Mahkeme heyeti, tutuklu sanıklardan, projede binanın sürveyanı olarak imzası bulunan Durak Kayar tahliyesine karar verirken, diğer tutuklu sanıklar statik-betonarme proje müellifi Tamer Peker, müteahhit Hasan Hüseyin Özkan ve projede mimar ve fenni mesul olarak imzası bulunan Ali Serdar Bayram’ın tutukluluk hallerinin devamına karar verildi. Dava, 19 Kasım’a ertelendi.
“DİĞER BİNALARIMDA EN UFAK BİR ÇİZİK BİLE YOK”
Ara kararın açıklanmasından önce savunması alınan müteahhit Hasan Hüseyin Özkan, son 21 yıldır Uşak’ta yaşadığını belirterek, Rıza Bey Apartmanı’nın yıkıldığını televizyondan öğrendiğini ve çok şaşırdığını söyledi.
Özkan, şunları söyledi:
Ben ilkokul mezunuyum, ancak bu işlere çok emek verdim. Yüzlerce bina yaptım, diğerlerinde en ufak bir çizik bile yok, bu yıkıldı. Bunun benimle alakası olmayan sebepleri var.
Ben duyum aldım, bazı kat malikleri dairelerini satmak için bu binaya mantolama yapılmış. Bir metrekareye 8 delik açılmış. Binanın içinde çok oynama olmuş.
Beton kalitesinin düşük olduğu söyleniyor, ben bu binayı yaparken hazır beton kullandım. Hazır betonlarda bir problem varsa bunu benim bilmem mümkün değil. 28 yıl önce atılmış beton 28 yıl sonra aynı dirayeti gösteremez.
“ANLASAM NE OLACAK, ANLAMASAM NE OLACAK”
Müteahhit Özkan, bir müşteki avukatının kendisine sorduğu, “Siz ilkokul mezunu olduğunuzu, Rıza Bey inşaat alanında bulunduğunuzu ve çeşitli kontroller yaptığınızı söylüyorsunuz. Siz bir projenin teknik detaylarını ve terimlerini anlayabilecek düzeyde misiniz” şeklindeki sorusuna, “İlkokul mezunu olmak ayıp bir şey mi? Anlasam ne olacak anlamasam ne olacak” şeklinde cevap verdi. Bunun üzerine avukat, “Anlamayınca işte böyle sonuçlar ortaya çıkıyor, o yüzden soruyoruz” dedi.
“BABAM BİLE OLSA ŞİKAYETÇİYİM”
Nilay Yücel, “Ben her gün 2 çocuğumuzu babaannesine teslim edip işe öyle giderim.

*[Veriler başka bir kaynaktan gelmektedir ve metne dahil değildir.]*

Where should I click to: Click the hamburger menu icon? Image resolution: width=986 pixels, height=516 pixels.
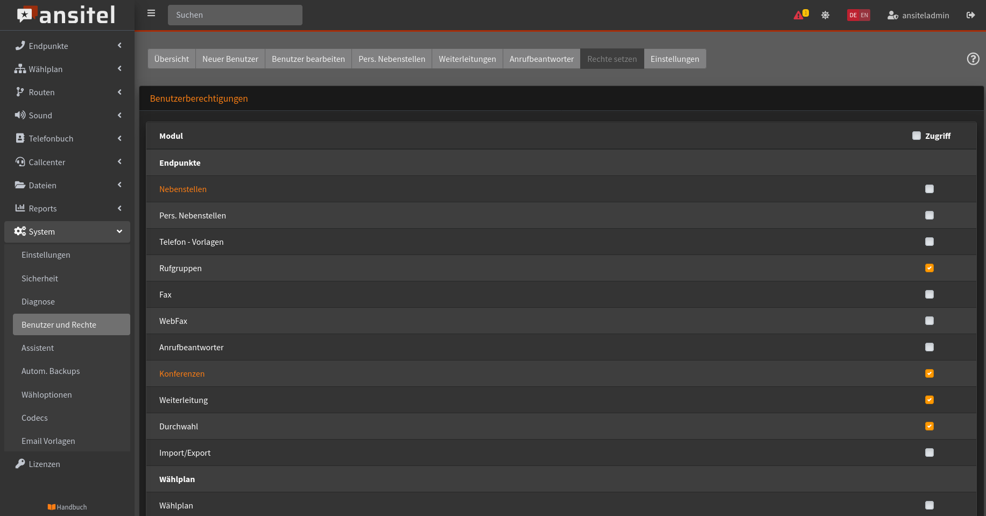(x=151, y=13)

Ben 20 yıllık anaokulu öğretmeniyim ve 20 yıldır birçok insan bana çocuklarını emanet etti. Bu apartmanın kentsel dönüşüme gitmesini engelleyen bütün kat maliklerinden şikayetçiyim. Bu kişi babam bile olsa şikayetçiyim. Benim 2 çocuğumu bu dünyada büyütemememin hesabının sorulmasını istiyorum” dedi.
“EVDE YÜRÜRKEN BİLE EV SALLANIYORDU”
Müşteki Leyla Dilan Tezcan ise depremde anne ve babasını kaybettiğini belirterek, “Evde yürürken bile ev sallanıyordu. Babam depremden 10 gün önce ‘Ev başımıza yıkılacak, buradan çıkalım’ demişti. Hiç kimse hasarlı olduğunu söylemedi. Herkes birbirine atıyor suçu. Depreme kadar epoksi, tadilat haberimiz yoktu. Kiracıydık, hiçbir toplantıya çağrılmadık. Şikayetçiyim” dedi.

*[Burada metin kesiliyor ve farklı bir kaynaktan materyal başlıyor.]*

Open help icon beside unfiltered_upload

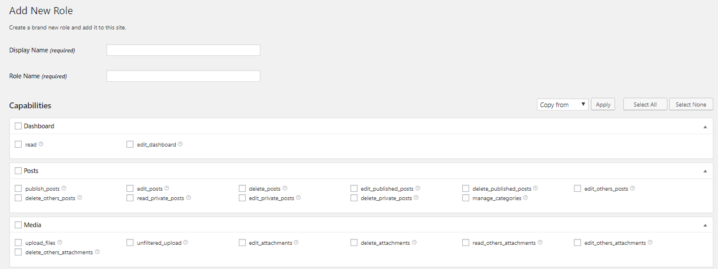[x=186, y=243]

Bir diğer müşteki Sercan Turgut ise depremde ofisinde yalnız başına olduğunu söyleyerek, “Sağlam bir masa sayesinde hayatta kaldım. 10 gün hastanede yattım. 2018’de geldiğim için binaya tadilatı bilmiyordum. 4-5 saat enkaz altında kalan biri olarak toplum vicdanını rahatlatan bir karar istiyorum” dedi.
Müşteki Sema Okay ise deprem günü kızı ile evde olduğunu belirterek, “Ölümle burun buruna geldik. Travmamız geçmiş değil. Kimin suçu varsa şikayetçiyim. Diş hekimliğindeki tadilattan sonra ağır bir araç geçtiğinde sallantı oluyordu” dedi.